Records from a collection
● ● ● ●

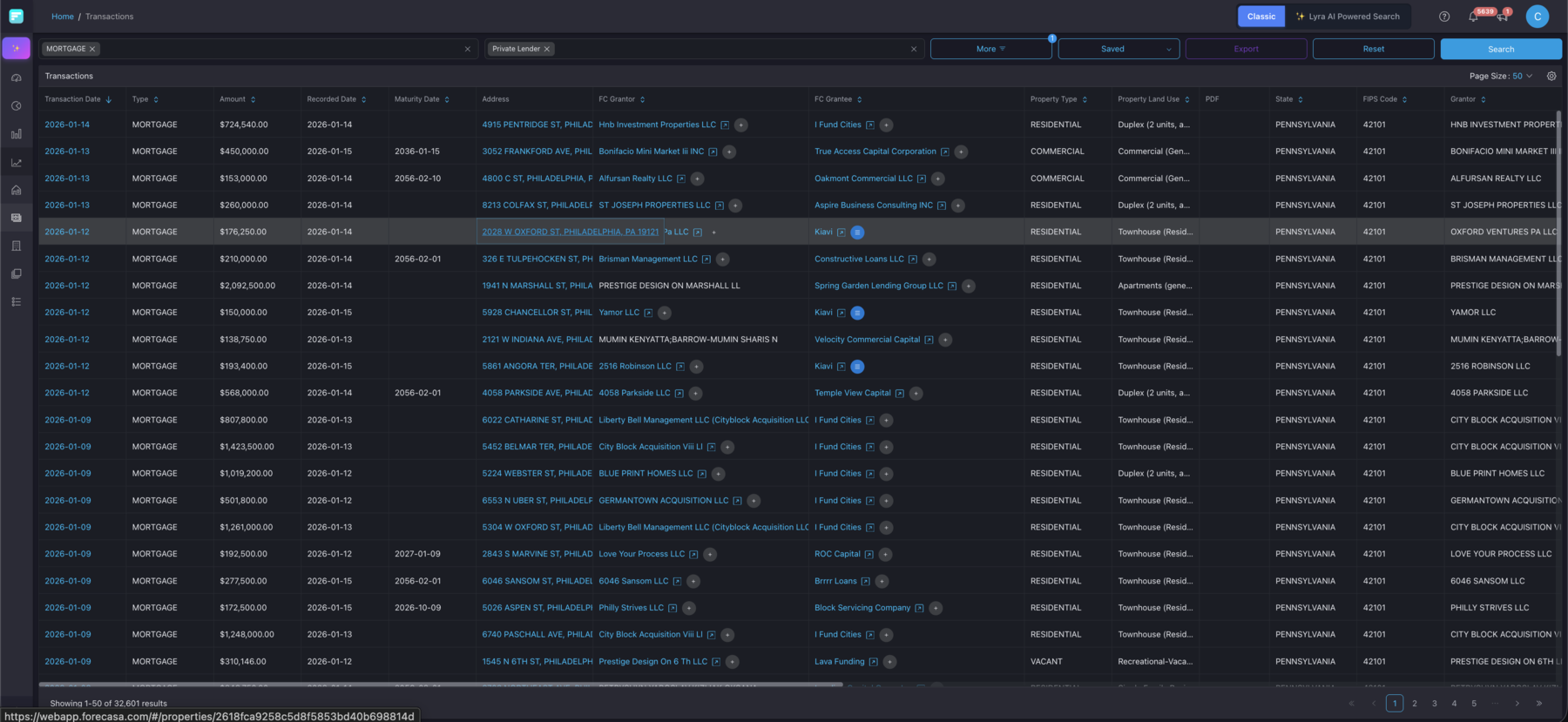Click the bar chart sidebar icon
The width and height of the screenshot is (1568, 722).
(16, 134)
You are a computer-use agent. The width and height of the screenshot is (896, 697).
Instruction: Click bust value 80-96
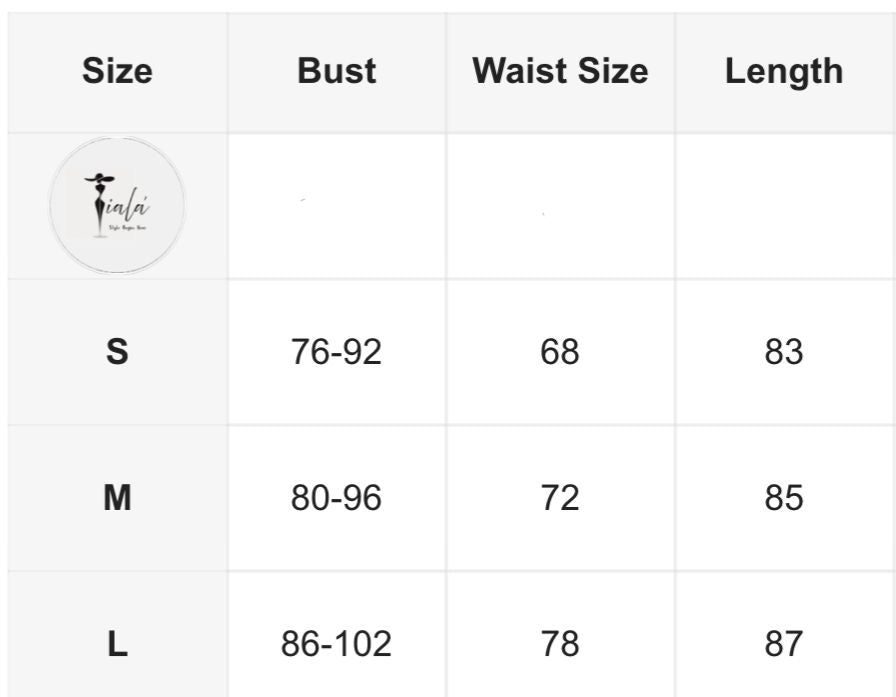coord(337,498)
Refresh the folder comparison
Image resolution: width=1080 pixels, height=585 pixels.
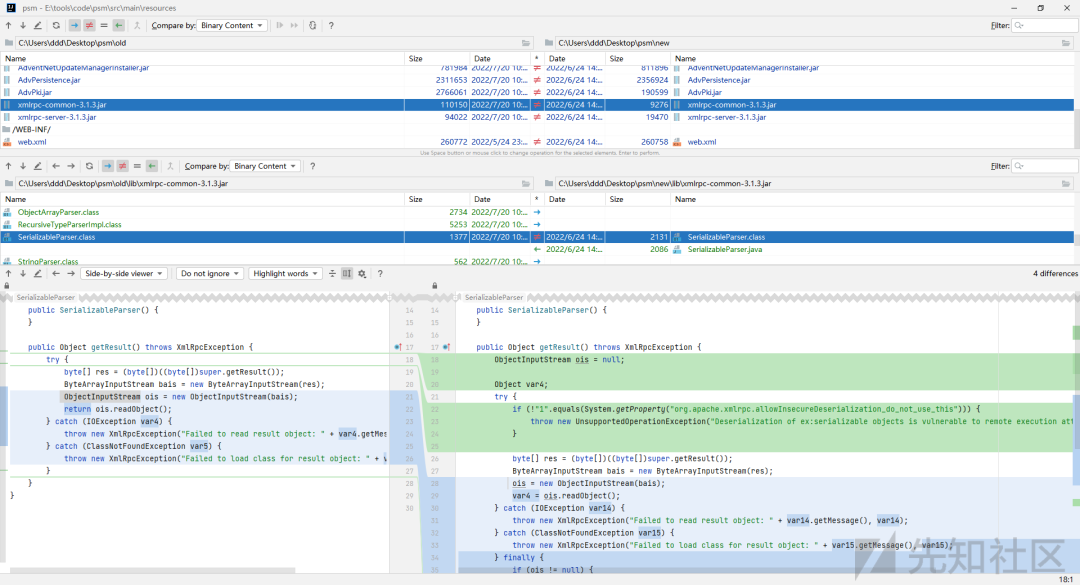(56, 25)
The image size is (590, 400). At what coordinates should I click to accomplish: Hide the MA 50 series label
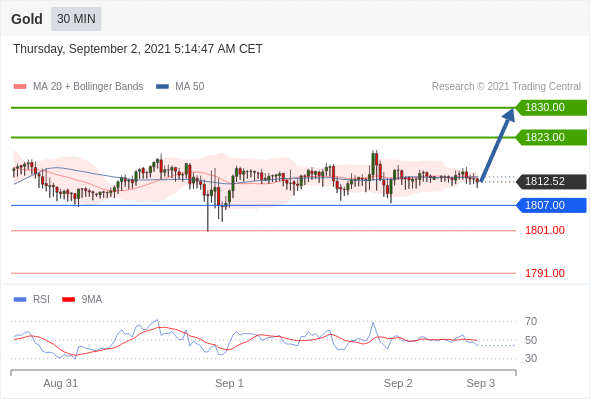[x=190, y=87]
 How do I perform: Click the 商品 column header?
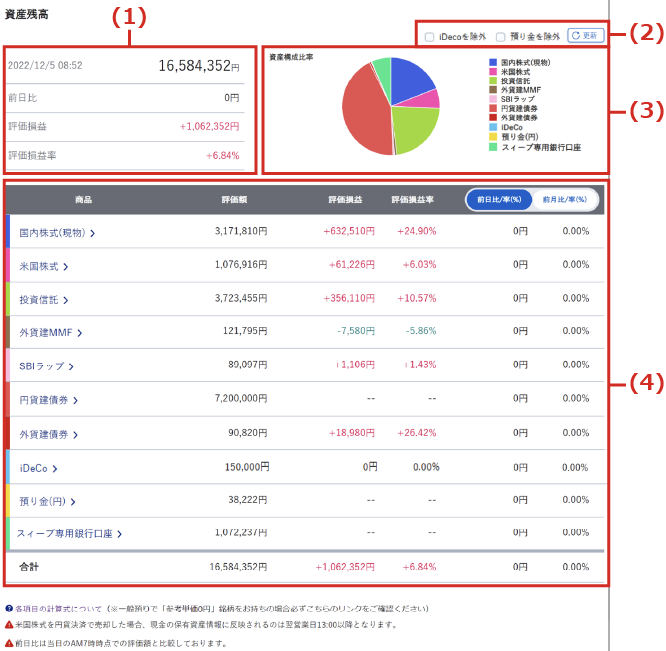(83, 200)
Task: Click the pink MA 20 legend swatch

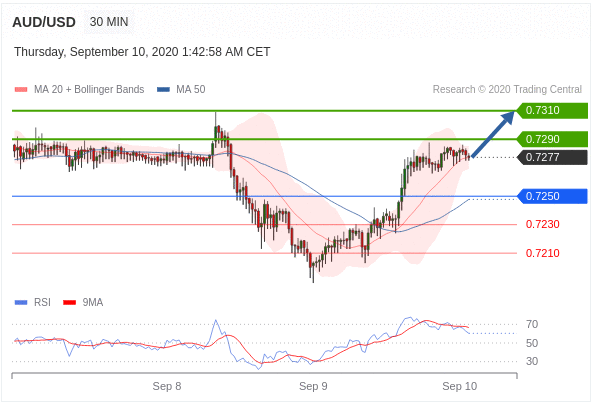Action: point(21,90)
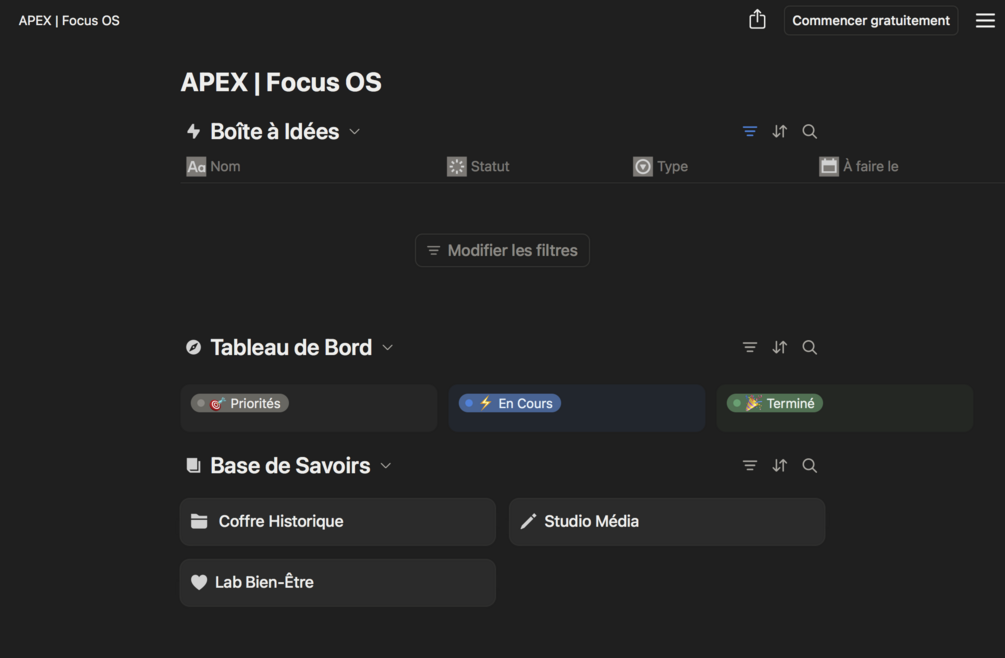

● ● ● ●

- **Directions for this task**
Starting with the line that contains "Image resolution: width=1080", give the lines again exactly as they appear through the last line of the data, pictures excluded.

- **Task output**
Image resolution: width=1080 pixels, height=585 pixels.
(56, 25)
The image size is (590, 400). At what coordinates should I click to accomplish: Hide the MA 50 series label
[x=190, y=87]
 How do I perform: Click the 商品 column header?
(83, 200)
Task: Click the pink MA 20 legend swatch

Action: point(21,90)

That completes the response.